— EXERCISE DIRECTIONS —
Update the lines from the one containing "Task: Remove the VP seniority tag" through the one containing "Action: 198,3", changing "screenshot" to "screen capture" and leaving everything else as it is. Omit the pictures from your answer.

— SUPPLIED RECORDS —
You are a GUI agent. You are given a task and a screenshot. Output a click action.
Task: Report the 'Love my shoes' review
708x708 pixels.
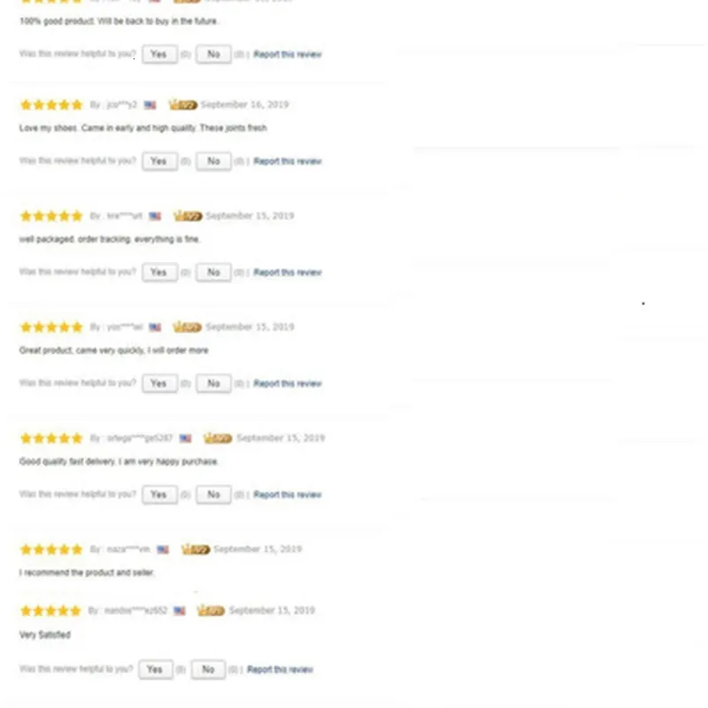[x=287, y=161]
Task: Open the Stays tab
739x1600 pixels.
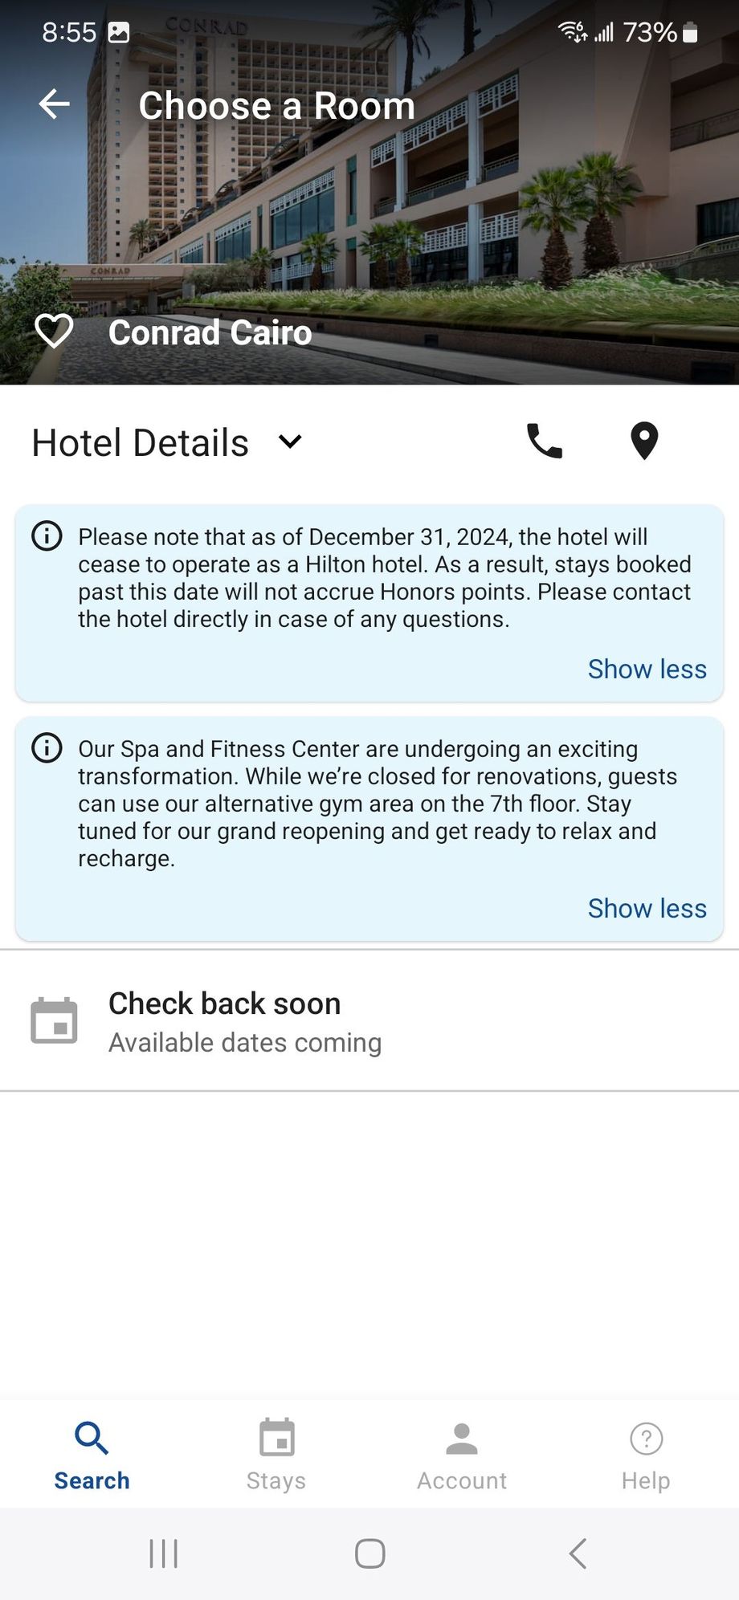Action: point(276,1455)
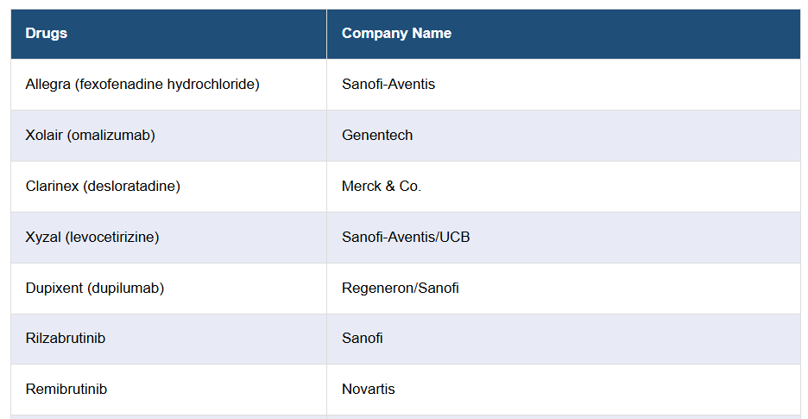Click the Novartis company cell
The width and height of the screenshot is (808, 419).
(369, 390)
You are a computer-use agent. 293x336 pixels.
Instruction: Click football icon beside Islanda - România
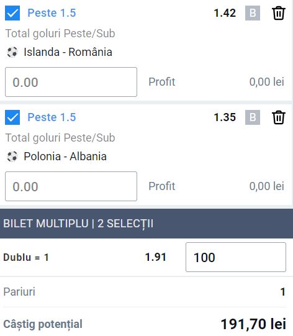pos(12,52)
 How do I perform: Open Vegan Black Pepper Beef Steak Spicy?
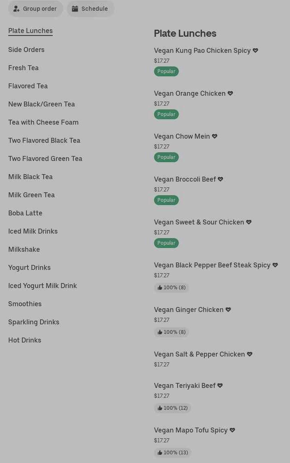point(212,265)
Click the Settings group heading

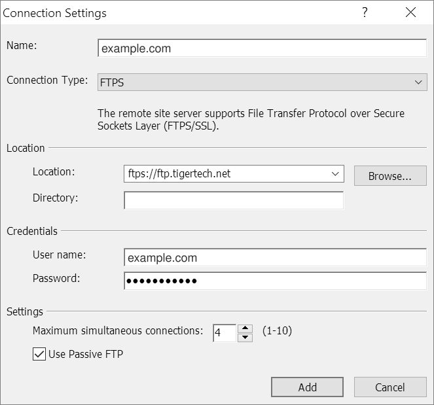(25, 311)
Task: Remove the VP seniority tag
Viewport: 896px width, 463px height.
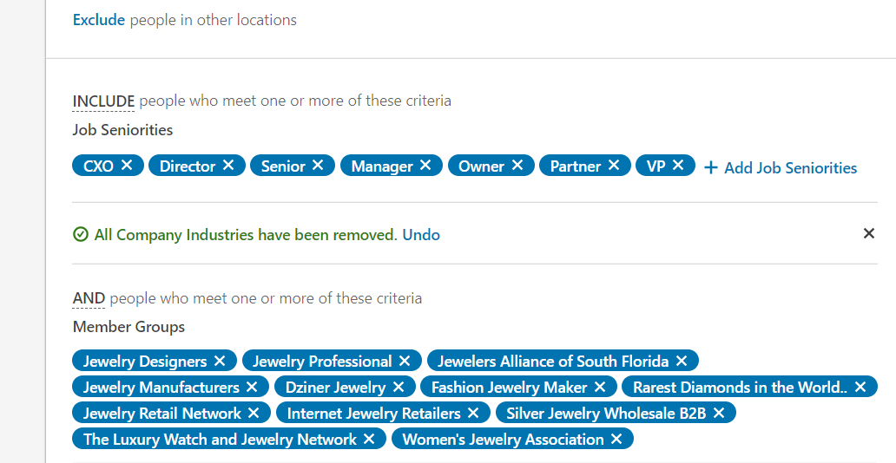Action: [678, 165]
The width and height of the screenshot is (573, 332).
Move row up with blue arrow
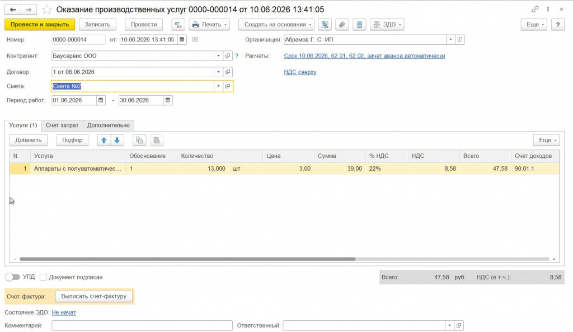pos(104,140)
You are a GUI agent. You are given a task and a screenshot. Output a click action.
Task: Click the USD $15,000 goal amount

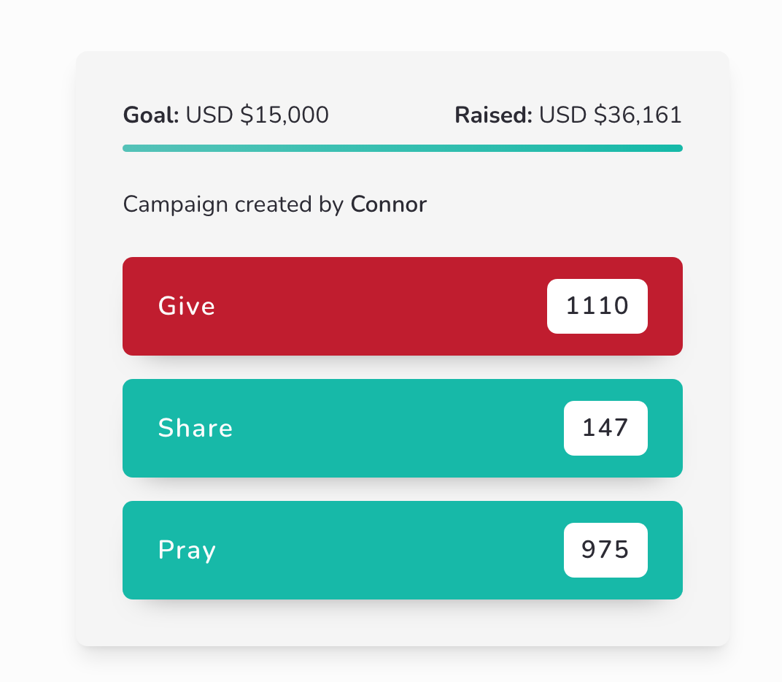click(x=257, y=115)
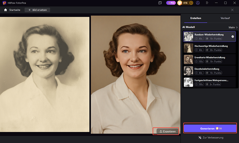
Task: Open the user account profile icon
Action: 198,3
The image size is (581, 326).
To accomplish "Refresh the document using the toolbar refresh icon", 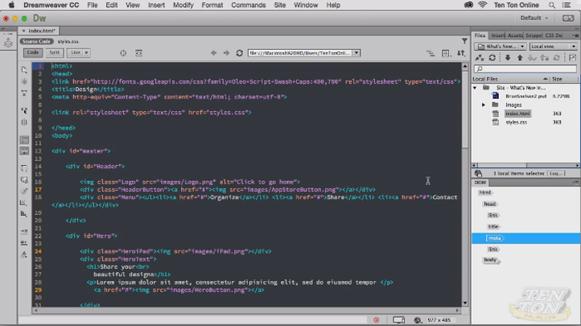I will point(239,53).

--

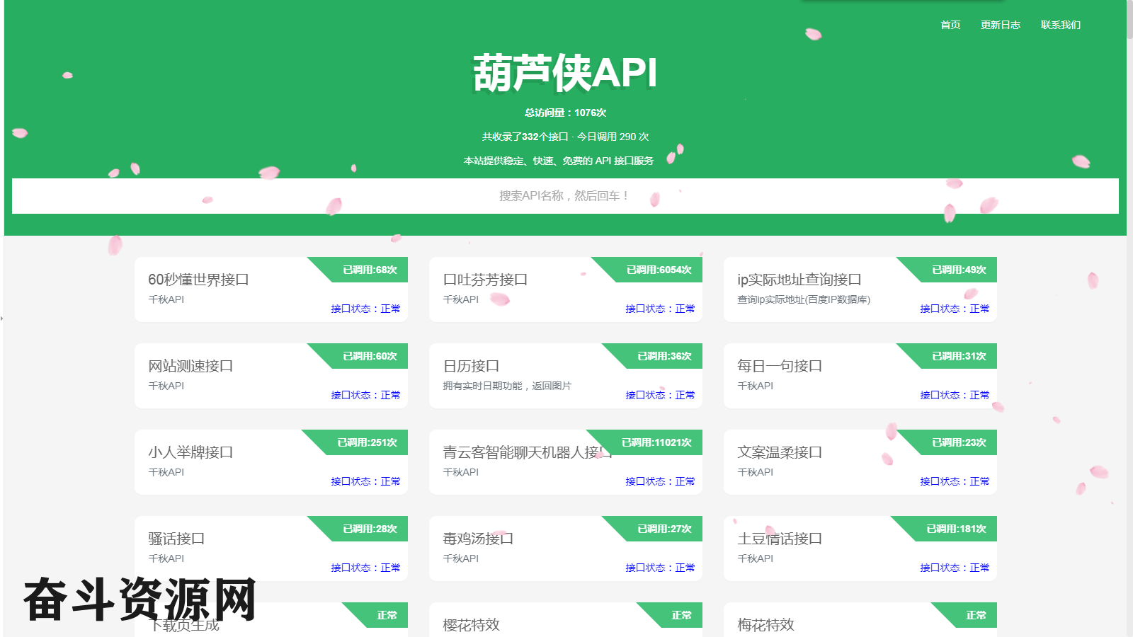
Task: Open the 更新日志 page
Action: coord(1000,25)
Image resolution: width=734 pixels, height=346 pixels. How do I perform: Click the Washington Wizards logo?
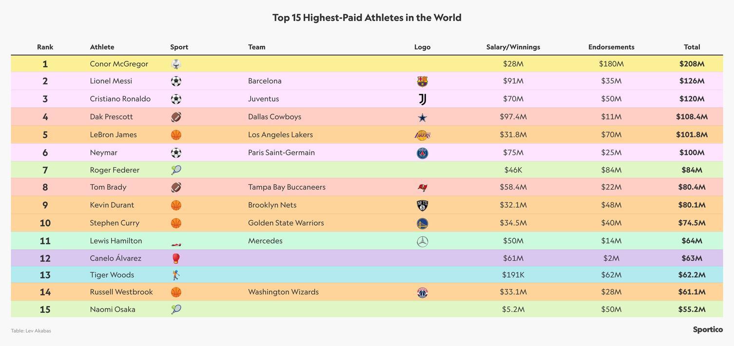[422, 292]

— TASK SOLUTION —
Task: Remove the VP seniority tag
Viewport: 896px width, 463px height.
Action: [678, 165]
The width and height of the screen capture is (573, 332).
Move row up with blue arrow
pos(104,140)
You are a GUI agent. You are given a task and a screen capture. Output a click action.
Task: Click the USD $15,000 goal amount

click(x=257, y=115)
Task: Open the user account profile icon
Action: 198,3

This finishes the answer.